> [GIVEN RECORDS]:
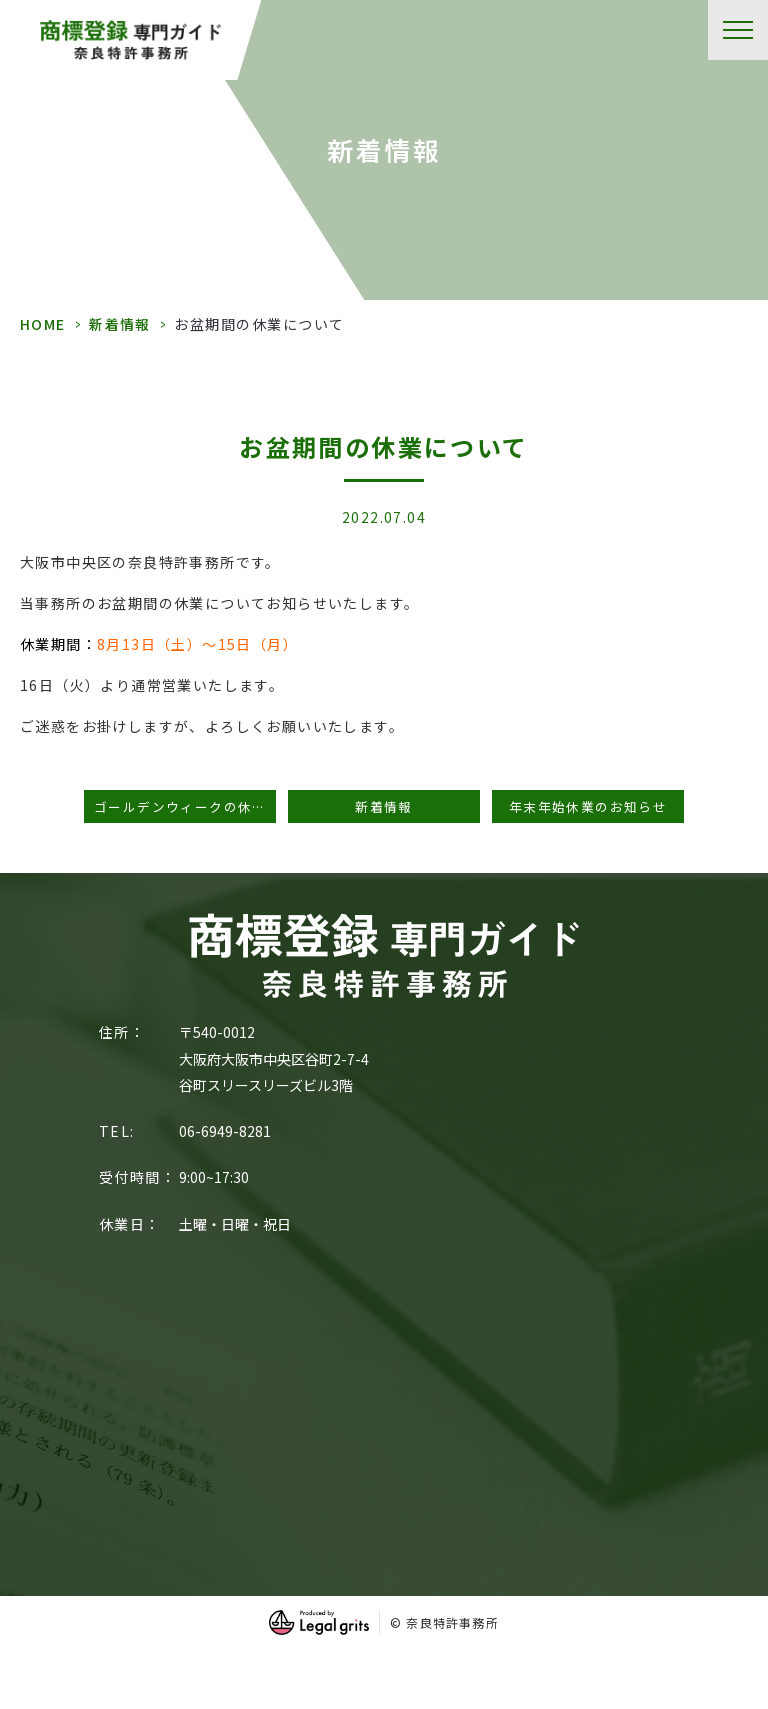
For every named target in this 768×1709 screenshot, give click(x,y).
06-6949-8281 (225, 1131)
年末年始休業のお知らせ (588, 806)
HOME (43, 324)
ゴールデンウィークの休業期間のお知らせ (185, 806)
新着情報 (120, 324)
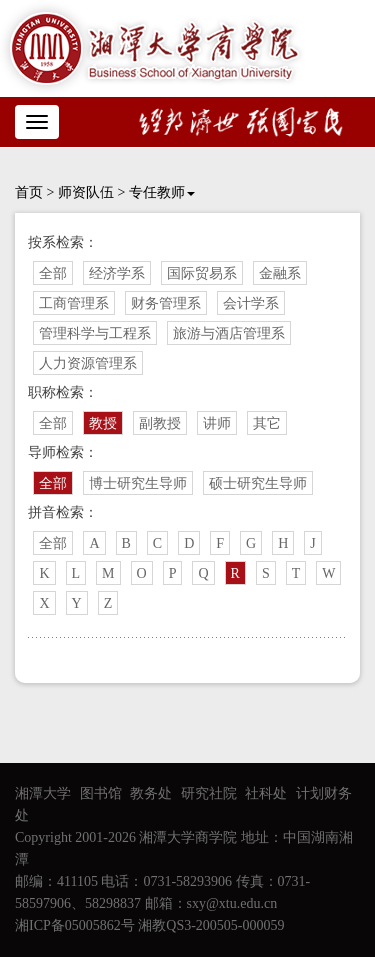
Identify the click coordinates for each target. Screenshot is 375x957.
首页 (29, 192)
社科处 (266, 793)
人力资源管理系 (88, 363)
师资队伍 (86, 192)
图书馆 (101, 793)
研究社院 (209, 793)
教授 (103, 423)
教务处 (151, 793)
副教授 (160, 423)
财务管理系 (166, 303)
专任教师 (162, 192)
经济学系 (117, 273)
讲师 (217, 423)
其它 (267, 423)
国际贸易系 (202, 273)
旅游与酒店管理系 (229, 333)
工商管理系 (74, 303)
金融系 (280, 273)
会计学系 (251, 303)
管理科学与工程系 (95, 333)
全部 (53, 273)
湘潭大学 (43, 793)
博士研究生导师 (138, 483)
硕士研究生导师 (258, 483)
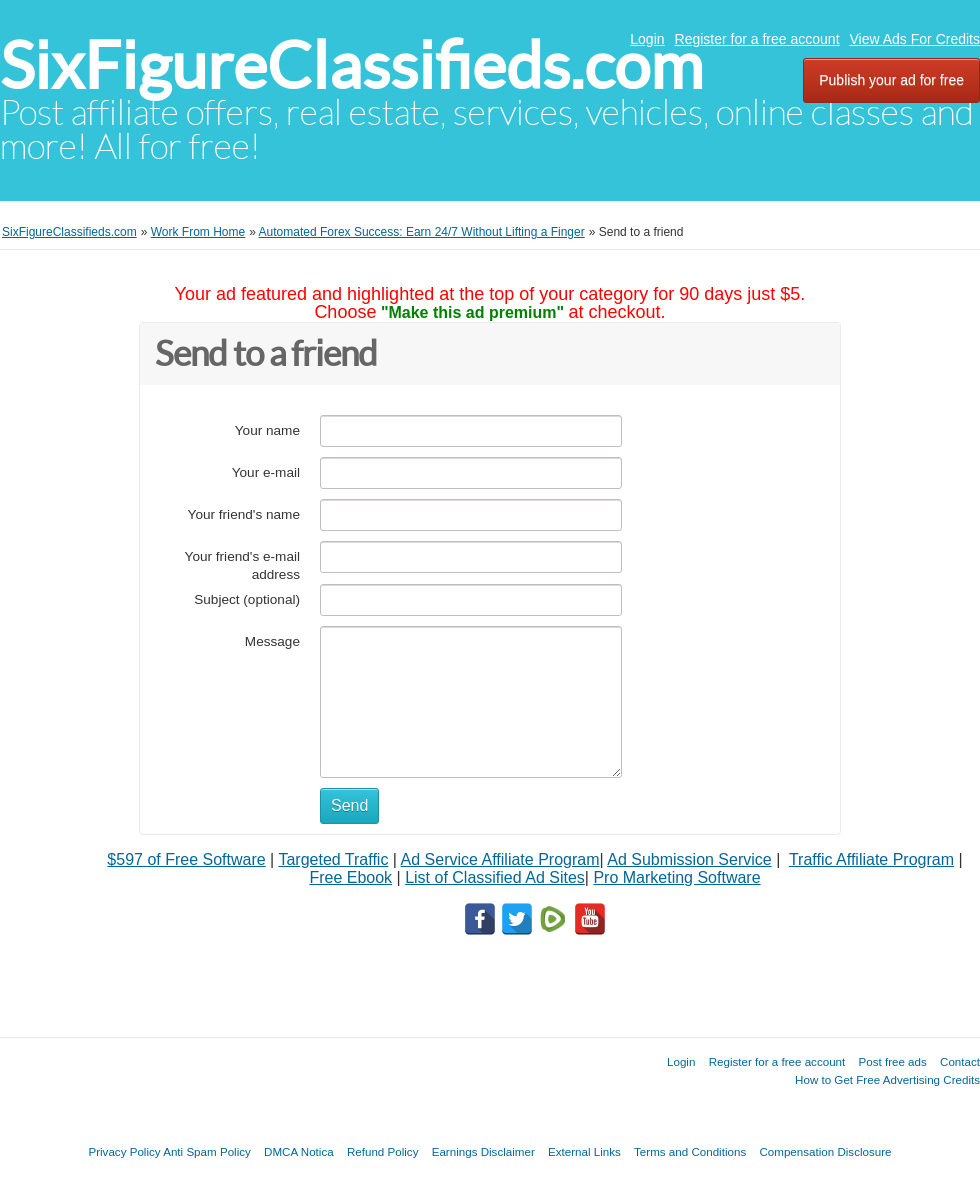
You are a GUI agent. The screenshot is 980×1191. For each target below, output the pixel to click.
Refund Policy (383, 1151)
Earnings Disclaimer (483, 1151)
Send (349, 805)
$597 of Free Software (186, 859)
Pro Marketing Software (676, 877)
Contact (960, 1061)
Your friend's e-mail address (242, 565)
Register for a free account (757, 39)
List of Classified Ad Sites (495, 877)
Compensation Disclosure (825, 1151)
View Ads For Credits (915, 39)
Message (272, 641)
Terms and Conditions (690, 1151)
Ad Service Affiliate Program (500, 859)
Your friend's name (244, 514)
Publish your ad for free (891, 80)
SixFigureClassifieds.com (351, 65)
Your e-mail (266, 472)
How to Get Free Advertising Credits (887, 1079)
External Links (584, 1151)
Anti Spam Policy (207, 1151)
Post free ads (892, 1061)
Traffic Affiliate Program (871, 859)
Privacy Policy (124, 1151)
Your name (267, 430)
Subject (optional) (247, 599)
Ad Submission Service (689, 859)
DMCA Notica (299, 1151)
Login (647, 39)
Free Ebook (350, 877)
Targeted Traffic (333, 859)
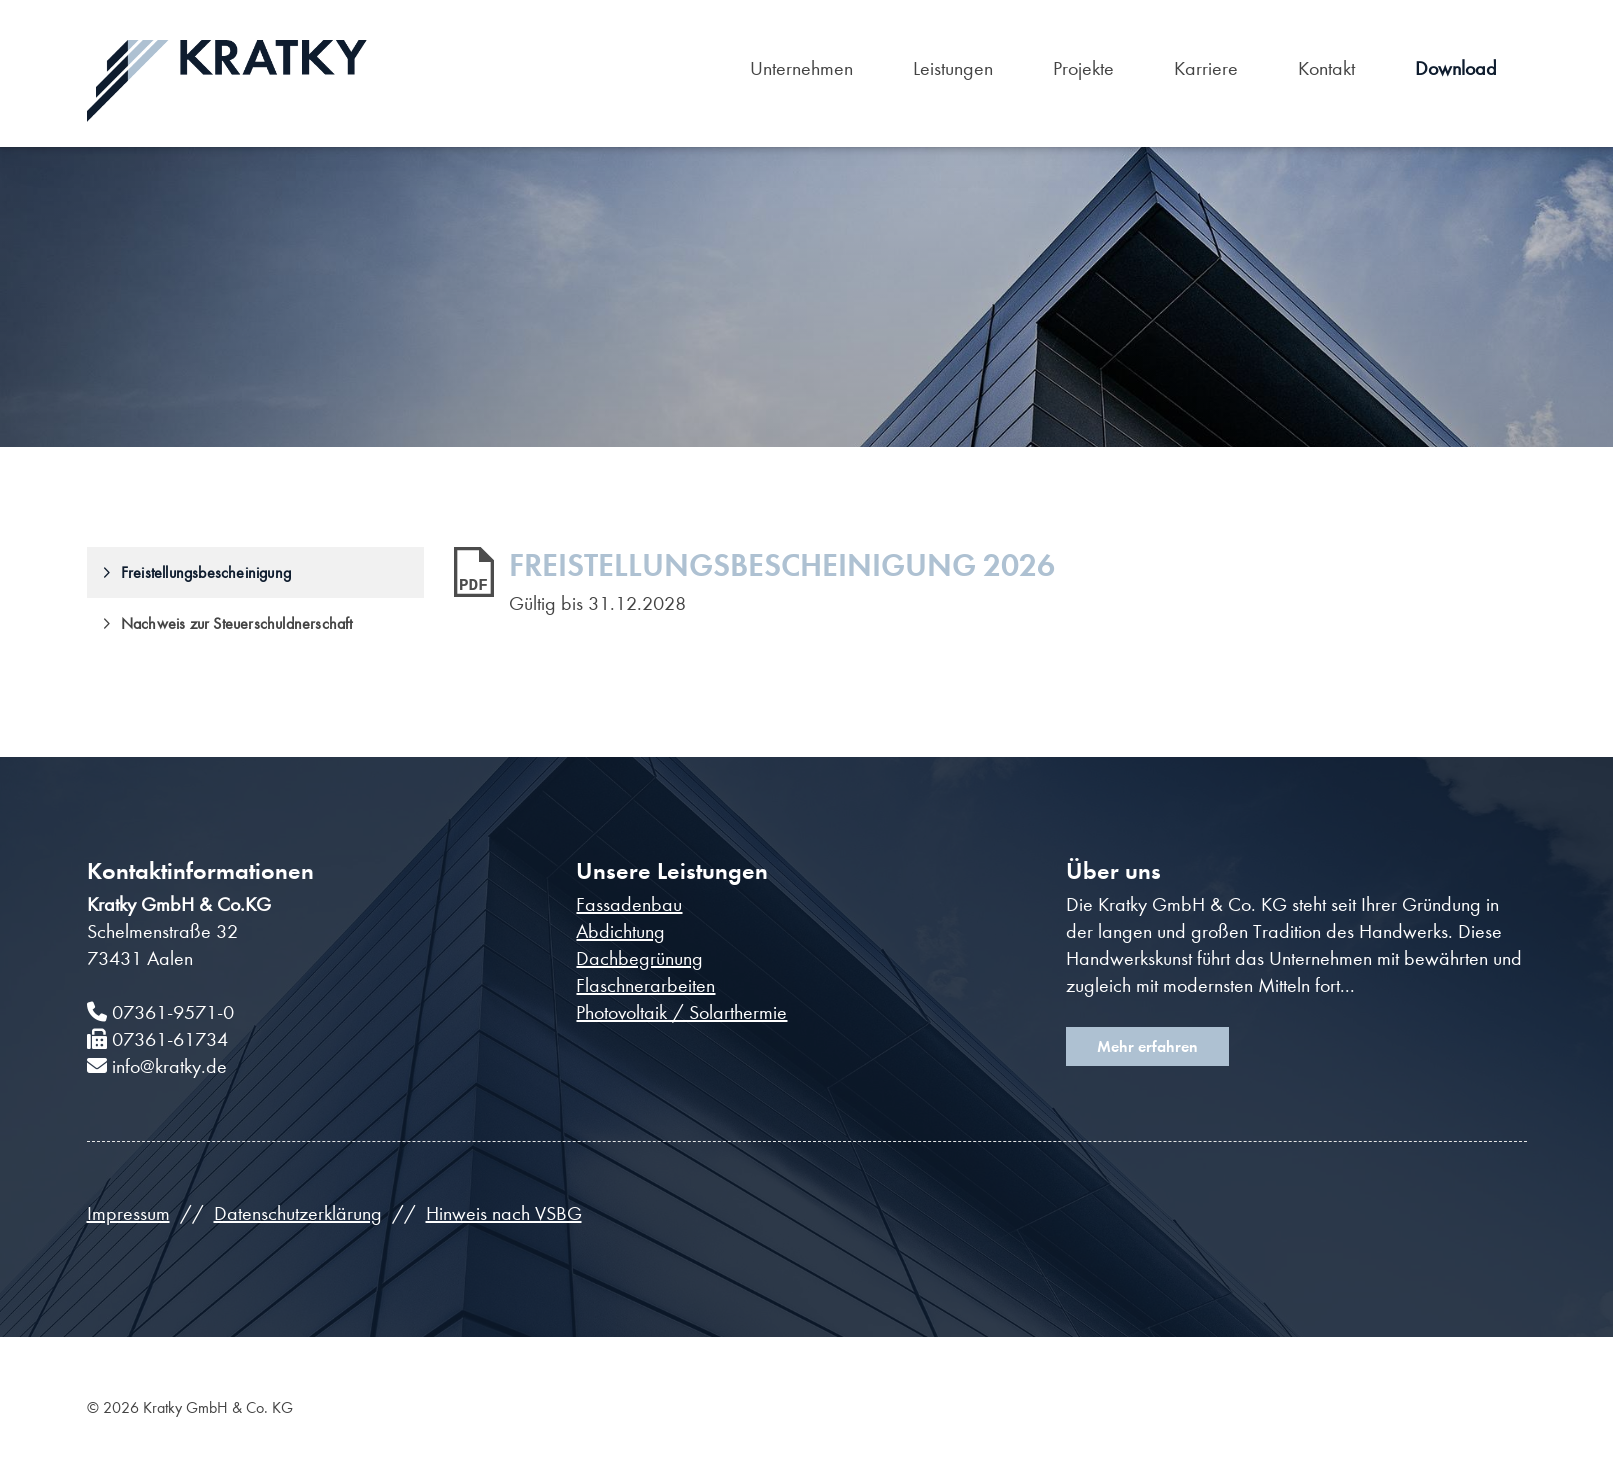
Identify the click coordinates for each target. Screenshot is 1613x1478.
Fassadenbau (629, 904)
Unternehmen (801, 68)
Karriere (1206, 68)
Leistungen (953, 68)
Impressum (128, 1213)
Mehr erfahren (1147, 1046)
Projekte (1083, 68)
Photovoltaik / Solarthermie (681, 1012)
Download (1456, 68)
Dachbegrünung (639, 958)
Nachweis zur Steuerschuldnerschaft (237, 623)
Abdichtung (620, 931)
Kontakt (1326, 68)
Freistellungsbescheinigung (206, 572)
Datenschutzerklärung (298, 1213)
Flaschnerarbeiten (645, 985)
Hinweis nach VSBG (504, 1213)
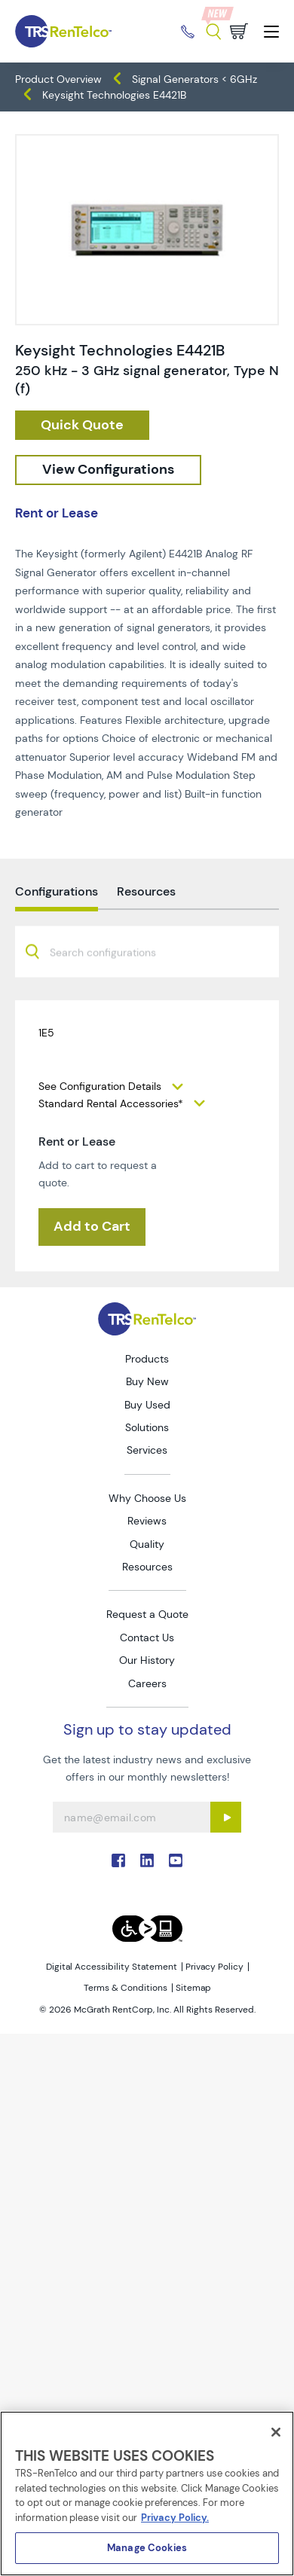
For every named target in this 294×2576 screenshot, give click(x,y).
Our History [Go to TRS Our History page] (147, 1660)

> [WORK INSTRUCTIONS]:
Count the lines in the entries above that contain the word "each", and reply with the number alone.

> [ANSWER FOR THIS EXERCISE]:
3